Prof Arguelles’ website contains a very interesting biographical account of his language learning experiences. However, the following remarks (coming from a polyglot) seem rather surprising:
“…having been asked to teach and design a “Far Eastern Consciousness” great books course at the small liberal arts college where I was teaching, I felt it incumbent upon myself to visit the East Asian art museum. There I saw a monumental stone carved with very clear Chinese characters. Now, my knowledge of that fascinating writing system does require constant practice in order to stay active, and after a lapse of five years, I was in no position to understand them. Nonetheless, I “read” the stone, character by character, no longer knowing what most of them meant, but knowing nonetheless that I used to know them. This experience plunged me suddenly back into the study and practice of writing characters, and, sometime thereafter, when I discovered that Shadowing Chinese no longer gave me a headache, into a full-scale study of the language […]”
“…In 2009, one of my main motives for taking my current position in Singapore was the expectation that living in a Sino speaking realm would bring the language to life. It has not worked out at all the way I had imagined. It seems that Mandarin is only meaningful to me as long as it is remote and exotic. When I first arrived, hearing it spoken as an everyday vehicle around me actually made me actively not want to know it…”
Remember, this is Prof Arguelles talking - a guy who is almost fanatical about learning foreign languages. And here he is living in an environment where Mandarin is spoken around him, yet he actively does NOT want to know it!
Perhaps the key to this can be found in his earlier comment about the language once having given him a “headache”? It seems he has some kind of strong aesthetic aversion to the sound of this language?
I’m wondering whether this kind of aesthetic “block” can be a serious problem for other learners too?
Obviously it is an entirely subjective and personal thing: I’m 100% certain there is nothing intrinsically “bad” about the sound of Mandarin. (Personally I find it a very attractive sounding language.
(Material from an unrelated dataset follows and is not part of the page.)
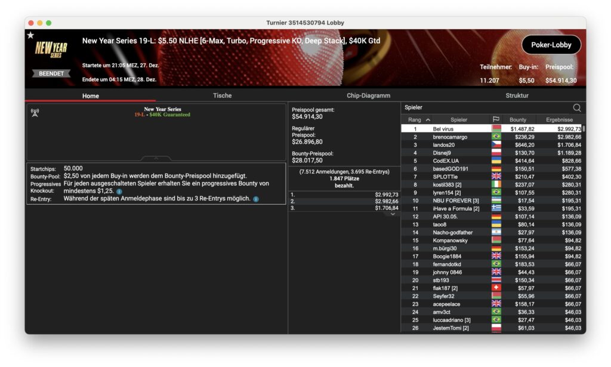
Task: Sort players by the country flag column
Action: coord(495,120)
Only the other day I was fondly examining my Mandarin resources - Assimil vol. I&II, and Linguaphone’s epic 1970s course…but I digress!)
Could this kind of psychological or aesthetic barrier to a particular target language be one of the most dangerous enemies to language learners, I wonder?
(For me, the problem child would be Swedish: I like the structure of the language a lot, but I’m not at all keen on the way it sounds!)